*REQUIREMENTS*. Output every line of the items below verbatim, with no alterations.

Some items:

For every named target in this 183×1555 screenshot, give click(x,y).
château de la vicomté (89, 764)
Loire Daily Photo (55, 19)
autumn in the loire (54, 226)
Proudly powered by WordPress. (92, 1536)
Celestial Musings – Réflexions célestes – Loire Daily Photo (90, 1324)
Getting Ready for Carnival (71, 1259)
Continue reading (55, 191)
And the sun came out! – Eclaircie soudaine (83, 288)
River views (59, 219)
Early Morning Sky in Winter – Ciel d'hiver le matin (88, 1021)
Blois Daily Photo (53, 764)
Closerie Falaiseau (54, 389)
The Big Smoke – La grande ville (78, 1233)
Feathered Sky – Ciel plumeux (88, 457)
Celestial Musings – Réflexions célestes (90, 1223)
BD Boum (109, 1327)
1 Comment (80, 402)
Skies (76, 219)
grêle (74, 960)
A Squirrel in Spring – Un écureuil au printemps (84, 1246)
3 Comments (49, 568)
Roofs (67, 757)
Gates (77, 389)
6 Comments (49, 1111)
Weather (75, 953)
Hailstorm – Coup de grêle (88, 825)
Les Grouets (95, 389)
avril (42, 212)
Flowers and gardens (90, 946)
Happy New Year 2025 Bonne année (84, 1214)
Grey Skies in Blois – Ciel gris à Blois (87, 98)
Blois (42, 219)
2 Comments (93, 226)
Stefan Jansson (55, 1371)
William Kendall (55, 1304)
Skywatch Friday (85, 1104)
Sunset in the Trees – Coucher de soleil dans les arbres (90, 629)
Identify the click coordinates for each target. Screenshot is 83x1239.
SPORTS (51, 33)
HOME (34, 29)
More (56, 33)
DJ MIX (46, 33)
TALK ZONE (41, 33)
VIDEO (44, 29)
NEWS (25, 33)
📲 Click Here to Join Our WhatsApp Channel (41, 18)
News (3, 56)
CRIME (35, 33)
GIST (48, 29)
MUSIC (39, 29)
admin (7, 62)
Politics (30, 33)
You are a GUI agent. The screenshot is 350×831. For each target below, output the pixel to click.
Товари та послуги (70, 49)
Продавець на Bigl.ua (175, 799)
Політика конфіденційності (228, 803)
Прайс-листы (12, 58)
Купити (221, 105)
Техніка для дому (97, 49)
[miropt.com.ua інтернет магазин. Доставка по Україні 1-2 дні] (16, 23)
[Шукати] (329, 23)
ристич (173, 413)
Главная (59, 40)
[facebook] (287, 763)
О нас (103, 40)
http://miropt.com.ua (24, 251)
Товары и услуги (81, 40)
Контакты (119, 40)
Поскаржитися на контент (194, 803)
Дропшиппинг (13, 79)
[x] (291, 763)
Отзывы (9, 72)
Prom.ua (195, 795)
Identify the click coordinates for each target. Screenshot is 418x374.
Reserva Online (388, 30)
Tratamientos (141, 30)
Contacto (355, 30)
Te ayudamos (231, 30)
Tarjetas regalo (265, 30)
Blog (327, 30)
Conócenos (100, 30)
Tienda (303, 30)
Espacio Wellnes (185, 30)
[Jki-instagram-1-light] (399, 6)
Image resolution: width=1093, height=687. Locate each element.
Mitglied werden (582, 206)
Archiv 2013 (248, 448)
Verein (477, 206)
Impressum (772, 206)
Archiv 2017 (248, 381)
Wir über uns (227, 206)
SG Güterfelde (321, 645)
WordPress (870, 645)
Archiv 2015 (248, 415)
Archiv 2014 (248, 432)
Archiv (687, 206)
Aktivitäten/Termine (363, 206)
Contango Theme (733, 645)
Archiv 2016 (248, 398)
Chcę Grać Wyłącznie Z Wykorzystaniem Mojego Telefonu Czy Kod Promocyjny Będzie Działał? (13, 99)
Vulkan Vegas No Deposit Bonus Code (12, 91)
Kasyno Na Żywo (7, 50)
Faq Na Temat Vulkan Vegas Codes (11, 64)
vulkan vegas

*THE ANSWER*.
For every named target in this 183×1555 screenshot, give click(x,y).
château de la vicomté (89, 764)
Loire Daily Photo (55, 19)
autumn in the loire (54, 226)
Proudly powered by WordPress. (92, 1536)
Celestial Musings – Réflexions célestes – Loire Daily Photo (90, 1324)
Getting Ready for Carnival (71, 1259)
Continue reading (55, 191)
And the sun came out! – Eclaircie soudaine (83, 288)
River views (59, 219)
Early Morning Sky in Winter – Ciel d'hiver le matin (88, 1021)
Blois Daily Photo (53, 764)
Closerie Falaiseau (54, 389)
The Big Smoke – La grande ville (78, 1233)
Feathered Sky – Ciel plumeux (88, 457)
Celestial Musings – Réflexions célestes (90, 1223)
BD Boum (109, 1327)
1 Comment (80, 402)
Skies (76, 219)
grêle (74, 960)
A Squirrel in Spring – Un écureuil au printemps (84, 1246)
3 Comments (49, 568)
Roofs (67, 757)
Gates (77, 389)
6 Comments (49, 1111)
Weather (75, 953)
Hailstorm – Coup de grêle (88, 825)
Les Grouets (95, 389)
avril (42, 212)
Flowers and gardens (90, 946)
Happy New Year 2025 Bonne année (84, 1214)
Grey Skies in Blois – Ciel gris à Blois (87, 98)
Blois (42, 219)
2 Comments (93, 226)
Stefan Jansson (55, 1371)
William Kendall (55, 1304)
Skywatch Friday (85, 1104)
Sunset in the Trees – Coucher de soleil dans les arbres (90, 629)
Identify the click coordinates for each target. Screenshot is 83x1239.
SPORTS (51, 33)
HOME (34, 29)
More (56, 33)
DJ MIX (46, 33)
TALK ZONE (41, 33)
VIDEO (44, 29)
NEWS (25, 33)
📲 Click Here to Join Our WhatsApp Channel (41, 18)
News (3, 56)
CRIME (35, 33)
GIST (48, 29)
MUSIC (39, 29)
admin (7, 62)
Politics (30, 33)
You are a GUI agent. The screenshot is 350×831. For each target below, output the pixel to click.
Товари та послуги (70, 49)
Продавець на Bigl.ua (175, 799)
Політика конфіденційності (228, 803)
Прайс-листы (12, 58)
Купити (221, 105)
Техніка для дому (97, 49)
[miropt.com.ua інтернет магазин. Доставка по Україні 1-2 дні] (16, 23)
[Шукати] (329, 23)
ристич (173, 413)
Главная (59, 40)
[facebook] (287, 763)
О нас (103, 40)
http://miropt.com.ua (24, 251)
Товары и услуги (81, 40)
Контакты (119, 40)
Поскаржитися на контент (194, 803)
Дропшиппинг (13, 79)
[x] (291, 763)
Отзывы (9, 72)
Prom.ua (195, 795)
Identify the click coordinates for each target. Screenshot is 418x374.
Reserva Online (388, 30)
Tratamientos (141, 30)
Contacto (355, 30)
Te ayudamos (231, 30)
Tarjetas regalo (265, 30)
Blog (327, 30)
Conócenos (100, 30)
Tienda (303, 30)
Espacio Wellnes (185, 30)
[Jki-instagram-1-light] (399, 6)
Image resolution: width=1093, height=687. Locate each element.
Mitglied werden (582, 206)
Archiv 2013 (248, 448)
Verein (477, 206)
Impressum (772, 206)
Archiv 2017 (248, 381)
Wir über uns (227, 206)
SG Güterfelde (321, 645)
WordPress (870, 645)
Archiv 2015 (248, 415)
Archiv 2014 (248, 432)
Archiv (687, 206)
Aktivitäten/Termine (363, 206)
Contango Theme (733, 645)
Archiv 2016 (248, 398)
Chcę Grać Wyłącznie Z Wykorzystaniem Mojego Telefonu Czy Kod Promocyjny Będzie Działał? (13, 99)
Vulkan Vegas No Deposit Bonus Code (12, 91)
Kasyno Na Żywo (7, 50)
Faq Na Temat Vulkan Vegas Codes (11, 64)
vulkan vegas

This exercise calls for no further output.